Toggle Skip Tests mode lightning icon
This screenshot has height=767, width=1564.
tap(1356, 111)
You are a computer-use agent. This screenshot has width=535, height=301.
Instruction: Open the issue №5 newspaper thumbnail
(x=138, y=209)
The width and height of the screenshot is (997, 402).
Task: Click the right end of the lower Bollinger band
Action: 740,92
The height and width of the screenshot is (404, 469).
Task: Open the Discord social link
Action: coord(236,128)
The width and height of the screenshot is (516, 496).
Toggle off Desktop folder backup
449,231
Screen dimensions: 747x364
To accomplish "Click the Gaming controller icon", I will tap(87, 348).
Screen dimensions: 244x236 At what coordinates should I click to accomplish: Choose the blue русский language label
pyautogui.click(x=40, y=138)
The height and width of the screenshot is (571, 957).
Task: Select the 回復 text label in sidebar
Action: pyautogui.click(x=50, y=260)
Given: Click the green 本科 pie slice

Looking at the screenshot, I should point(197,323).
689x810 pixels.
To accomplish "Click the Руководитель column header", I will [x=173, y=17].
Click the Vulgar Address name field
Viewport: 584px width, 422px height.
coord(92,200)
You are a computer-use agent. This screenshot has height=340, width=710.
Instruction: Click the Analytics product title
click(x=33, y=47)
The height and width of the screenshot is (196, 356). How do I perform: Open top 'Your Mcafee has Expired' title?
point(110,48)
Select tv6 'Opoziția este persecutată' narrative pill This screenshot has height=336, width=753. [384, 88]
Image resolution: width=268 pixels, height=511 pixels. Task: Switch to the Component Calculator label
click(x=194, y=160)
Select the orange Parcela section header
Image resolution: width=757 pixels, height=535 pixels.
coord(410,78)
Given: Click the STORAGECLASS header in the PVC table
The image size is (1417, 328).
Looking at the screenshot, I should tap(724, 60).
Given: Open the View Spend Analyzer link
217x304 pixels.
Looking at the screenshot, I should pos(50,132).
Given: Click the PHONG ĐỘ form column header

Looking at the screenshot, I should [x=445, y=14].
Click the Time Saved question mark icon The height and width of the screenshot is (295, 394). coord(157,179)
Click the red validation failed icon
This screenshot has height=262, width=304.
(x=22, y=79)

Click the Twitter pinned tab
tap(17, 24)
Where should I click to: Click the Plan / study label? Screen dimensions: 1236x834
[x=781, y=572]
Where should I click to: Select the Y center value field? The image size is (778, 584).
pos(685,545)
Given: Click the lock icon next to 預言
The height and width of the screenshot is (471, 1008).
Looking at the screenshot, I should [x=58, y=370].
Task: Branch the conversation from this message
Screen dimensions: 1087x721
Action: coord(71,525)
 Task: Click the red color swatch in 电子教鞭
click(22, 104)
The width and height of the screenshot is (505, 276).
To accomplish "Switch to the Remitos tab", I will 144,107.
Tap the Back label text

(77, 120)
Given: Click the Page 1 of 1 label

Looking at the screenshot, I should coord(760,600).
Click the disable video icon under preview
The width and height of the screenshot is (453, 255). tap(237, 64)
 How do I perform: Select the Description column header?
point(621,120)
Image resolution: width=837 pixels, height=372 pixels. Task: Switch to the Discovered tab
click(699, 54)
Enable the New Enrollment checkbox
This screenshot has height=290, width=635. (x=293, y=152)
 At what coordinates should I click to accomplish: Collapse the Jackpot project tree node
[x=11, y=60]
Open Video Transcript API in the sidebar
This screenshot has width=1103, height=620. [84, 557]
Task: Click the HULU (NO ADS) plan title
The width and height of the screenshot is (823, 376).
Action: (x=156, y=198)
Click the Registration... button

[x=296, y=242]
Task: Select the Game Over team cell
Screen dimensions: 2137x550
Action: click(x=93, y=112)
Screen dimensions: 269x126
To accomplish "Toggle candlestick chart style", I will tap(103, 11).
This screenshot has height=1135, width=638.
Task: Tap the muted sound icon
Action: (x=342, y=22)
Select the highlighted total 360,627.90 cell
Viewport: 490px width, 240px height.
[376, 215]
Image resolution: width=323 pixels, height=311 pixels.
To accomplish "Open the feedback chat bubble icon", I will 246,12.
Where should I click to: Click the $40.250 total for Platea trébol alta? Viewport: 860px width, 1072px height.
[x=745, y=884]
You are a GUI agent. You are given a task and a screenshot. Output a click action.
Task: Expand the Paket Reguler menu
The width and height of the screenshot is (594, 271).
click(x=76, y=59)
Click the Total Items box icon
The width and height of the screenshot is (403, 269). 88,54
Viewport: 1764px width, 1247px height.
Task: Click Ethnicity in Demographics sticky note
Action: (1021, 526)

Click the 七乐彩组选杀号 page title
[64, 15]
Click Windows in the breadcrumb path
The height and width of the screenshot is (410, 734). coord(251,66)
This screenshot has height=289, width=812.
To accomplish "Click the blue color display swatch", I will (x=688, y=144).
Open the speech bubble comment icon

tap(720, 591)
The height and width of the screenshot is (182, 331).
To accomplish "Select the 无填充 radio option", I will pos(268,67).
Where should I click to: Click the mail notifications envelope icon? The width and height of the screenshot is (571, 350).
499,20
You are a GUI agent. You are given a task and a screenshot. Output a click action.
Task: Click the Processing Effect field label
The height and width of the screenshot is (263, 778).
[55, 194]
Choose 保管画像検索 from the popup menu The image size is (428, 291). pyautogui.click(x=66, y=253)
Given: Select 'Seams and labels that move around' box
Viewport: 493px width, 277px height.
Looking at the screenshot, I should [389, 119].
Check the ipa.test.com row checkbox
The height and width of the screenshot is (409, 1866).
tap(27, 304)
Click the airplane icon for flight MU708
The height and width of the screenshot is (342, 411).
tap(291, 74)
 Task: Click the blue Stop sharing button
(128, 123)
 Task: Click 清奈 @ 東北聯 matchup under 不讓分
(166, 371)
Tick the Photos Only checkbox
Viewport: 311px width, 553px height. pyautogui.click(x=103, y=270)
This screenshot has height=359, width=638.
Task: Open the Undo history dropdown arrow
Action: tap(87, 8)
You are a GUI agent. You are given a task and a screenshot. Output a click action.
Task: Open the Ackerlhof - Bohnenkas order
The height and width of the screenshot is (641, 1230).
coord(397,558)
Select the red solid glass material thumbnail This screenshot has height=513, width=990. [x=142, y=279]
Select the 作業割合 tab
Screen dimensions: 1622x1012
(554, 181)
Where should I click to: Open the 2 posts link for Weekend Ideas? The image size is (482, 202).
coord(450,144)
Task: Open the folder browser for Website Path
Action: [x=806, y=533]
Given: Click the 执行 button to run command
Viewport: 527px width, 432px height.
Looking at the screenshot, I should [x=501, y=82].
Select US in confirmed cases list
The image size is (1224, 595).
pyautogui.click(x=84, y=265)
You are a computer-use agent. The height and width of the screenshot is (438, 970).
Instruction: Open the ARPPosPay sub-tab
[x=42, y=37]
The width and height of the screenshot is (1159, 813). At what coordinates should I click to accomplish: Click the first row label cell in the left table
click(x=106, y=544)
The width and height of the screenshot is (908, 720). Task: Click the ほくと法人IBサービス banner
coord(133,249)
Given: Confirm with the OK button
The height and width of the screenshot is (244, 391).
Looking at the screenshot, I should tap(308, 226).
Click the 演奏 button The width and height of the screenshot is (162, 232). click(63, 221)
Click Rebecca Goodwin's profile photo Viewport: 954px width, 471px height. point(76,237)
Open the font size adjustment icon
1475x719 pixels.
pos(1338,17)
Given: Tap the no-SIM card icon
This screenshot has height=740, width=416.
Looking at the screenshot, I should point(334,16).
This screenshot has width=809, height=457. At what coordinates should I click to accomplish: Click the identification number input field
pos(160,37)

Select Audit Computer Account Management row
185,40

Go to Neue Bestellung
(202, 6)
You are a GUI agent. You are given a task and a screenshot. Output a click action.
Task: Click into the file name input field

● **What needs to be done**
All of the data, start to finish: please output it exactly.

● **Reply**
Toggle Skip Tests mode lightning icon
This screenshot has height=767, width=1564.
tap(1356, 111)
You are a computer-use agent. This screenshot has width=535, height=301.
Instruction: Open the issue №5 newspaper thumbnail
(x=138, y=209)
The width and height of the screenshot is (997, 402).
Task: Click the right end of the lower Bollinger band
Action: 740,92
The height and width of the screenshot is (404, 469).
Task: Open the Discord social link
Action: coord(236,128)
The width and height of the screenshot is (516, 496).
Toggle off Desktop folder backup
449,231
Screen dimensions: 747x364
To accomplish "Click the Gaming controller icon", I will tap(87, 348).
Screen dimensions: 244x236 At what coordinates should I click to accomplish: Choose the blue русский language label
pyautogui.click(x=40, y=138)
The height and width of the screenshot is (571, 957).
Task: Select the 回復 text label in sidebar
Action: pyautogui.click(x=50, y=260)
Given: Click the green 本科 pie slice

Looking at the screenshot, I should point(197,323).
689x810 pixels.
To accomplish "Click the Руководитель column header", I will [x=173, y=17].
Click the Vulgar Address name field
Viewport: 584px width, 422px height.
coord(92,200)
You are a computer-use agent. This screenshot has height=340, width=710.
Instruction: Click the Analytics product title
click(x=33, y=47)
The height and width of the screenshot is (196, 356). How do I perform: Open top 'Your Mcafee has Expired' title?
point(110,48)
Select tv6 'Opoziția este persecutată' narrative pill This screenshot has height=336, width=753. [384, 88]
Image resolution: width=268 pixels, height=511 pixels. Task: Switch to the Component Calculator label
click(x=194, y=160)
Select the orange Parcela section header
Image resolution: width=757 pixels, height=535 pixels.
coord(410,78)
Given: Click the STORAGECLASS header in the PVC table
The image size is (1417, 328).
Looking at the screenshot, I should tap(724, 60).
Given: Open the View Spend Analyzer link
217x304 pixels.
Looking at the screenshot, I should pos(50,132).
Given: Click the PHONG ĐỘ form column header

Looking at the screenshot, I should [x=445, y=14].
Click the Time Saved question mark icon The height and width of the screenshot is (295, 394). coord(157,179)
Click the red validation failed icon
This screenshot has height=262, width=304.
(x=22, y=79)

Click the Twitter pinned tab
tap(17, 24)
Where should I click to: Click the Plan / study label? Screen dimensions: 1236x834
[x=781, y=572]
Where should I click to: Select the Y center value field? The image size is (778, 584).
pos(685,545)
Given: Click the lock icon next to 預言
The height and width of the screenshot is (471, 1008).
Looking at the screenshot, I should [x=58, y=370].
Task: Branch the conversation from this message
Screen dimensions: 1087x721
Action: coord(71,525)
 Task: Click the red color swatch in 电子教鞭
click(22, 104)
The width and height of the screenshot is (505, 276).
To accomplish "Switch to the Remitos tab", I will 144,107.
Tap the Back label text

(77, 120)
Given: Click the Page 1 of 1 label

Looking at the screenshot, I should coord(760,600).
Click the disable video icon under preview
The width and height of the screenshot is (453, 255). tap(237, 64)
 How do I perform: Select the Description column header?
point(621,120)
Image resolution: width=837 pixels, height=372 pixels. Task: Switch to the Discovered tab
click(699, 54)
Enable the New Enrollment checkbox
This screenshot has height=290, width=635. (x=293, y=152)
 At what coordinates should I click to accomplish: Collapse the Jackpot project tree node
[x=11, y=60]
Open Video Transcript API in the sidebar
This screenshot has width=1103, height=620. [84, 557]
Task: Click the HULU (NO ADS) plan title
The width and height of the screenshot is (823, 376).
Action: (x=156, y=198)
Click the Registration... button

[x=296, y=242]
Task: Select the Game Over team cell
Screen dimensions: 2137x550
Action: click(x=93, y=112)
Screen dimensions: 269x126
To accomplish "Toggle candlestick chart style", I will tap(103, 11).
This screenshot has height=1135, width=638.
Task: Tap the muted sound icon
Action: (x=342, y=22)
Select the highlighted total 360,627.90 cell
Viewport: 490px width, 240px height.
[376, 215]
Image resolution: width=323 pixels, height=311 pixels.
To accomplish "Open the feedback chat bubble icon", I will 246,12.
Where should I click to: Click the $40.250 total for Platea trébol alta? Viewport: 860px width, 1072px height.
[x=745, y=884]
You are a GUI agent. You are given a task and a screenshot. Output a click action.
Task: Expand the Paket Reguler menu
The width and height of the screenshot is (594, 271).
click(x=76, y=59)
Click the Total Items box icon
The width and height of the screenshot is (403, 269). 88,54
Viewport: 1764px width, 1247px height.
Task: Click Ethnicity in Demographics sticky note
Action: (1021, 526)

Click the 七乐彩组选杀号 page title
[64, 15]
Click Windows in the breadcrumb path
The height and width of the screenshot is (410, 734). coord(251,66)
This screenshot has height=289, width=812.
To accomplish "Click the blue color display swatch", I will (x=688, y=144).
Open the speech bubble comment icon

tap(720, 591)
The height and width of the screenshot is (182, 331).
To accomplish "Select the 无填充 radio option", I will pos(268,67).
Where should I click to: Click the mail notifications envelope icon? The width and height of the screenshot is (571, 350).
499,20
You are a GUI agent. You are given a task and a screenshot. Output a click action.
Task: Click the Processing Effect field label
The height and width of the screenshot is (263, 778).
[55, 194]
Choose 保管画像検索 from the popup menu The image size is (428, 291). pyautogui.click(x=66, y=253)
Given: Select 'Seams and labels that move around' box
Viewport: 493px width, 277px height.
Looking at the screenshot, I should [389, 119].
Check the ipa.test.com row checkbox
The height and width of the screenshot is (409, 1866).
tap(27, 304)
Click the airplane icon for flight MU708
The height and width of the screenshot is (342, 411).
tap(291, 74)
 Task: Click the blue Stop sharing button
(128, 123)
 Task: Click 清奈 @ 東北聯 matchup under 不讓分
(166, 371)
Tick the Photos Only checkbox
Viewport: 311px width, 553px height. pyautogui.click(x=103, y=270)
This screenshot has height=359, width=638.
Task: Open the Undo history dropdown arrow
Action: tap(87, 8)
You are a GUI agent. You are given a task and a screenshot. Output a click action.
Task: Open the Ackerlhof - Bohnenkas order
The height and width of the screenshot is (641, 1230).
coord(397,558)
Select the red solid glass material thumbnail This screenshot has height=513, width=990. [x=142, y=279]
Select the 作業割合 tab
Screen dimensions: 1622x1012
(554, 181)
Where should I click to: Open the 2 posts link for Weekend Ideas? The image size is (482, 202).
coord(450,144)
Task: Open the folder browser for Website Path
Action: [x=806, y=533]
Given: Click the 执行 button to run command
Viewport: 527px width, 432px height.
Looking at the screenshot, I should [x=501, y=82].
Select US in confirmed cases list
The image size is (1224, 595).
pyautogui.click(x=84, y=265)
You are a computer-use agent. The height and width of the screenshot is (438, 970).
Instruction: Open the ARPPosPay sub-tab
[x=42, y=37]
The width and height of the screenshot is (1159, 813). At what coordinates should I click to accomplish: Click the first row label cell in the left table
click(x=106, y=544)
The width and height of the screenshot is (908, 720). Task: Click the ほくと法人IBサービス banner
coord(133,249)
Given: Confirm with the OK button
The height and width of the screenshot is (244, 391).
Looking at the screenshot, I should tap(308, 226).
Click the 演奏 button The width and height of the screenshot is (162, 232). click(63, 221)
Click Rebecca Goodwin's profile photo Viewport: 954px width, 471px height. point(76,237)
Open the font size adjustment icon
1475x719 pixels.
pos(1338,17)
Given: Tap the no-SIM card icon
This screenshot has height=740, width=416.
Looking at the screenshot, I should point(334,16).
This screenshot has width=809, height=457. At what coordinates should I click to accomplish: Click the identification number input field
pos(160,37)

Select Audit Computer Account Management row
185,40

Go to Neue Bestellung
(202, 6)
You are a GUI agent. You are given a task and a screenshot. Output a click action.
Task: Click into the file name input field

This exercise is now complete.